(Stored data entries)
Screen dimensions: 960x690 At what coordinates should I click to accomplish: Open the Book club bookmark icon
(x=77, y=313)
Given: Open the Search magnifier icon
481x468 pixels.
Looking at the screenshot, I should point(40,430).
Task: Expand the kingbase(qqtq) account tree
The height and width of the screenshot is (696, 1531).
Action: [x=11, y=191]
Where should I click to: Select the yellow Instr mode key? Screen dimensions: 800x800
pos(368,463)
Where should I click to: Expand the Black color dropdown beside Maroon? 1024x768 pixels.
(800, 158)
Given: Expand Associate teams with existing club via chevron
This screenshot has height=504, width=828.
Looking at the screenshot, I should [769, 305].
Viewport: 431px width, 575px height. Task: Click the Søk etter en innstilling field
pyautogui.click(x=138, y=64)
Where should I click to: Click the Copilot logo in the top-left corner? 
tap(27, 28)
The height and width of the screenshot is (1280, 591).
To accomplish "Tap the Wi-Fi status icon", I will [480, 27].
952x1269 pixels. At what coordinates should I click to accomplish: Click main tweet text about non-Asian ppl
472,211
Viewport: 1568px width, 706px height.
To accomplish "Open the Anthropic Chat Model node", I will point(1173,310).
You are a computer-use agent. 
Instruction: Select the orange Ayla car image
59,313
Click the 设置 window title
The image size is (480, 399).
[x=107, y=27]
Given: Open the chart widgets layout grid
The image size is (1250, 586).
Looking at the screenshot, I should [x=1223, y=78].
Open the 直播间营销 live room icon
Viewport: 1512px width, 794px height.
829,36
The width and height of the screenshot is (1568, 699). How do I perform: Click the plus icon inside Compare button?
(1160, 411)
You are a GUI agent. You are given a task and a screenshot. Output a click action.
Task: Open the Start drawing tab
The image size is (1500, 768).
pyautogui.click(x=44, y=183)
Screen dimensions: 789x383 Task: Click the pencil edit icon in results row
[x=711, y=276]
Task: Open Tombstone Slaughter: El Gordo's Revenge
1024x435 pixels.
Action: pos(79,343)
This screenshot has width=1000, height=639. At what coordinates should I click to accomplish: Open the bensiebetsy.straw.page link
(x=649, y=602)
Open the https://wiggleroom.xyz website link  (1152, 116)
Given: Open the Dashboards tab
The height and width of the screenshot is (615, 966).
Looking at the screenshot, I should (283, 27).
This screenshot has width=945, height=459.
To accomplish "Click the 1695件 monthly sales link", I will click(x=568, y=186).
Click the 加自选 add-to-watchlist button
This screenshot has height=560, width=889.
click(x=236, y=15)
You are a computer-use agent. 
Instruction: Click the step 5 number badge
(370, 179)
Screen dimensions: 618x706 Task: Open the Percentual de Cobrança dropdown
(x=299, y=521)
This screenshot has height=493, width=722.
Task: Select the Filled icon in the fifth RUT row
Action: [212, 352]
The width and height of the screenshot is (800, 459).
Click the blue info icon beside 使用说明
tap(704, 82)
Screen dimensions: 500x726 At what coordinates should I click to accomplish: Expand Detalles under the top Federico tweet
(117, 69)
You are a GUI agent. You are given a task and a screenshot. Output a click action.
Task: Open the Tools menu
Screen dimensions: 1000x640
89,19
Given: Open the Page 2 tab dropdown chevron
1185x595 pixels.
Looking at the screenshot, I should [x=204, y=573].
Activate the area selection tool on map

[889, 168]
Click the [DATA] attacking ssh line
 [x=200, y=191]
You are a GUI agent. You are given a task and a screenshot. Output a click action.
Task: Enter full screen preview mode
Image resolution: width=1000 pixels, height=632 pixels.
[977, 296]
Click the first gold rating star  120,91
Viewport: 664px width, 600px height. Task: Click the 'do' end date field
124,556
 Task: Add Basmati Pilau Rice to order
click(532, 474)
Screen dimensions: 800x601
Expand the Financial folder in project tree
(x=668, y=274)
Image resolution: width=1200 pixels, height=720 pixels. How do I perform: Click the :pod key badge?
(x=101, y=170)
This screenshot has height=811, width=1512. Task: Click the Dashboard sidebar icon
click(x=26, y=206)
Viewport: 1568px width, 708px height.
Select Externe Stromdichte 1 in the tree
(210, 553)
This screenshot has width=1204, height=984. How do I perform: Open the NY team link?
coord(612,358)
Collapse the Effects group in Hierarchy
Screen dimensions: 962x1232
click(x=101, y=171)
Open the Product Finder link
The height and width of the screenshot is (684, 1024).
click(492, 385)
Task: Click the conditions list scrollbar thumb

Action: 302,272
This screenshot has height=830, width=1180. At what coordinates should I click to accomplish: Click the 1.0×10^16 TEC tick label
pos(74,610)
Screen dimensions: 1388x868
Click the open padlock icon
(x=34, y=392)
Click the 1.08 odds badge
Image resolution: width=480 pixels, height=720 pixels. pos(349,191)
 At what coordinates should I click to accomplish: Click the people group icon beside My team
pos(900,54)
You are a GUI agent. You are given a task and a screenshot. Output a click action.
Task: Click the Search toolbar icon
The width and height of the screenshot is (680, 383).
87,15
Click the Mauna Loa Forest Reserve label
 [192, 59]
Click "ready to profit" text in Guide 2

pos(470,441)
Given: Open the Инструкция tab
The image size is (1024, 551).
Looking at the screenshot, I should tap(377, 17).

Exercise brief - Produce a verbatim transcription of the entries above.

Result -
Screen dimensions: 960x690 At what coordinates should I click to accomplish: Open the Book club bookmark icon
(x=77, y=313)
Given: Open the Search magnifier icon
481x468 pixels.
Looking at the screenshot, I should point(40,430).
Task: Expand the kingbase(qqtq) account tree
The height and width of the screenshot is (696, 1531).
Action: [x=11, y=191]
Where should I click to: Select the yellow Instr mode key? Screen dimensions: 800x800
pos(368,463)
Where should I click to: Expand the Black color dropdown beside Maroon? 1024x768 pixels.
(800, 158)
Given: Expand Associate teams with existing club via chevron
This screenshot has height=504, width=828.
Looking at the screenshot, I should [769, 305].
Viewport: 431px width, 575px height. Task: Click the Søk etter en innstilling field
pyautogui.click(x=138, y=64)
Where should I click to: Click the Copilot logo in the top-left corner? 
tap(27, 28)
The height and width of the screenshot is (1280, 591).
To accomplish "Tap the Wi-Fi status icon", I will [480, 27].
952x1269 pixels. At what coordinates should I click to accomplish: Click main tweet text about non-Asian ppl
472,211
Viewport: 1568px width, 706px height.
To accomplish "Open the Anthropic Chat Model node", I will point(1173,310).
You are a computer-use agent. 
Instruction: Select the orange Ayla car image
59,313
Click the 设置 window title
The image size is (480, 399).
[x=107, y=27]
Given: Open the chart widgets layout grid
The image size is (1250, 586).
Looking at the screenshot, I should [x=1223, y=78].
Open the 直播间营销 live room icon
Viewport: 1512px width, 794px height.
829,36
The width and height of the screenshot is (1568, 699). How do I perform: Click the plus icon inside Compare button?
(1160, 411)
You are a GUI agent. You are given a task and a screenshot. Output a click action.
Task: Open the Start drawing tab
The image size is (1500, 768).
pyautogui.click(x=44, y=183)
Screen dimensions: 789x383 Task: Click the pencil edit icon in results row
[x=711, y=276]
Task: Open Tombstone Slaughter: El Gordo's Revenge
1024x435 pixels.
Action: pos(79,343)
This screenshot has width=1000, height=639. At what coordinates should I click to accomplish: Open the bensiebetsy.straw.page link
(x=649, y=602)
Open the https://wiggleroom.xyz website link  (1152, 116)
Given: Open the Dashboards tab
The height and width of the screenshot is (615, 966).
Looking at the screenshot, I should (283, 27).
This screenshot has width=945, height=459.
To accomplish "Click the 1695件 monthly sales link", I will click(x=568, y=186).
Click the 加自选 add-to-watchlist button
This screenshot has height=560, width=889.
click(x=236, y=15)
You are a computer-use agent. 
Instruction: Click the step 5 number badge
(370, 179)
Screen dimensions: 618x706 Task: Open the Percentual de Cobrança dropdown
(x=299, y=521)
This screenshot has height=493, width=722.
Task: Select the Filled icon in the fifth RUT row
Action: [212, 352]
The width and height of the screenshot is (800, 459).
Click the blue info icon beside 使用说明
tap(704, 82)
Screen dimensions: 500x726 At what coordinates should I click to accomplish: Expand Detalles under the top Federico tweet
(117, 69)
You are a GUI agent. You are given a task and a screenshot. Output a click action.
Task: Open the Tools menu
Screen dimensions: 1000x640
89,19
Given: Open the Page 2 tab dropdown chevron
1185x595 pixels.
Looking at the screenshot, I should [x=204, y=573].
Activate the area selection tool on map

[889, 168]
Click the [DATA] attacking ssh line
 [x=200, y=191]
You are a GUI agent. You are given a task and a screenshot. Output a click action.
Task: Enter full screen preview mode
Image resolution: width=1000 pixels, height=632 pixels.
[977, 296]
Click the first gold rating star  120,91
Viewport: 664px width, 600px height. Task: Click the 'do' end date field
124,556
 Task: Add Basmati Pilau Rice to order
click(532, 474)
Screen dimensions: 800x601
Expand the Financial folder in project tree
(x=668, y=274)
Image resolution: width=1200 pixels, height=720 pixels. How do I perform: Click the :pod key badge?
(x=101, y=170)
This screenshot has height=811, width=1512. Task: Click the Dashboard sidebar icon
click(x=26, y=206)
Viewport: 1568px width, 708px height.
Select Externe Stromdichte 1 in the tree
(210, 553)
This screenshot has width=1204, height=984. How do I perform: Open the NY team link?
coord(612,358)
Collapse the Effects group in Hierarchy
Screen dimensions: 962x1232
click(x=101, y=171)
Open the Product Finder link
The height and width of the screenshot is (684, 1024).
click(492, 385)
Task: Click the conditions list scrollbar thumb

Action: 302,272
This screenshot has height=830, width=1180. At what coordinates should I click to accomplish: Click the 1.0×10^16 TEC tick label
pos(74,610)
Screen dimensions: 1388x868
Click the open padlock icon
(x=34, y=392)
Click the 1.08 odds badge
Image resolution: width=480 pixels, height=720 pixels. pos(349,191)
 At what coordinates should I click to accomplish: Click the people group icon beside My team
pos(900,54)
You are a GUI agent. You are given a task and a screenshot. Output a click action.
Task: Click the Search toolbar icon
The width and height of the screenshot is (680, 383).
87,15
Click the Mauna Loa Forest Reserve label
 [192, 59]
Click "ready to profit" text in Guide 2

pos(470,441)
Given: Open the Инструкция tab
The image size is (1024, 551).
Looking at the screenshot, I should tap(377, 17).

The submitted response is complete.